Clean Bill of Health?


As I wrote yesterday, I think Eric Holder made the right decision, taking all the facts into account, in abandoning the prosecution of now-former Sen. Ted Stevens (R-AK). But as Zack Roth reports in this new post at TPMMuckraker, we’re now in the midst of an outpouring of tributes to Stevens claiming that the effective dismissal of the case makes Stevens an aggrieved victim and confirms that the prosecution never should have been brought in the first place (see this post for a list of encomiums). In other words, they seem to have mistaken him for Don Siegelman, who’s still looking at a lengthy prison term. I can only think these people are either blinded by affection and insiderism or simply haven’t reviewed the facts of the case.

But let’s remember that none of the misconduct on the prosecutors’ part, which was serious, touched upon or minimized Stevens’ basic bad acts. In the course of advocating for the interests of a major political contributor in his state, Stevens accepted hundreds of thousands of dollars of goods and services from that contributor.

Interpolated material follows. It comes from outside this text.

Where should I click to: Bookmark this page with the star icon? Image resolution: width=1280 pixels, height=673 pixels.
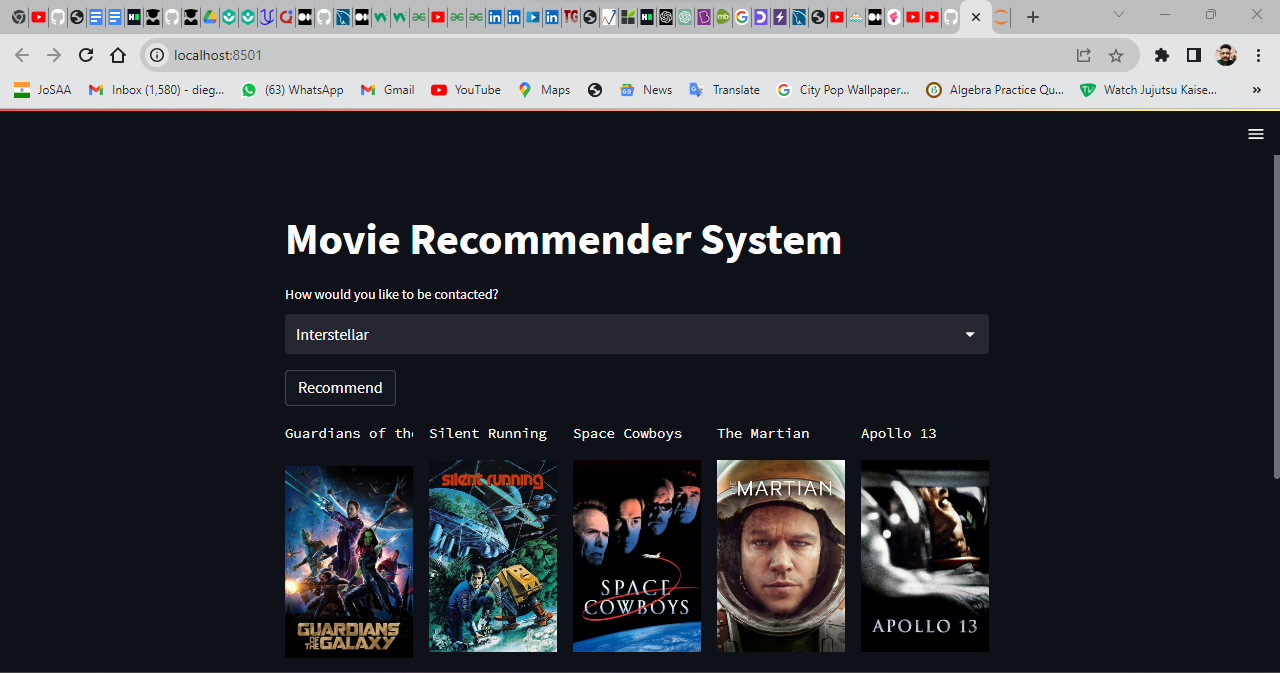pos(1115,56)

Our ethics and corruption laws, in certain areas, are so tight these days that politicians often get tripped up for accepting box seats at sporting events or fancy meals. But what Stevens did is like a textbook case of being on the take. Stevens had Bill Allen hire contractors to take his Alaska home, slice it up off the ground and add a whole new floor to it — in addition to various new goodies and emoluments.

Quite apart from whether the DOJ should refile the charges and even whether the acts can be fit into the criminal statutes, beyond a reasonable doubt, those facts were true and widely reported on long before the charges were ever brought. And the behavior was disgraceful.

It’s always easier to forgive or contextualize or downplay bad behavior when we know the people as actual people rather than names or numbers or two dimensional cardboard cutouts we’re happy to ship off to years or decades of rotting in prison — a fact we should take more deeply into account when we revisit our entire system of criminal justice. But context and forgiveness or just plain mercy isn’t the same as simple denial — which seems to be the order of the day today in our nation’s capital.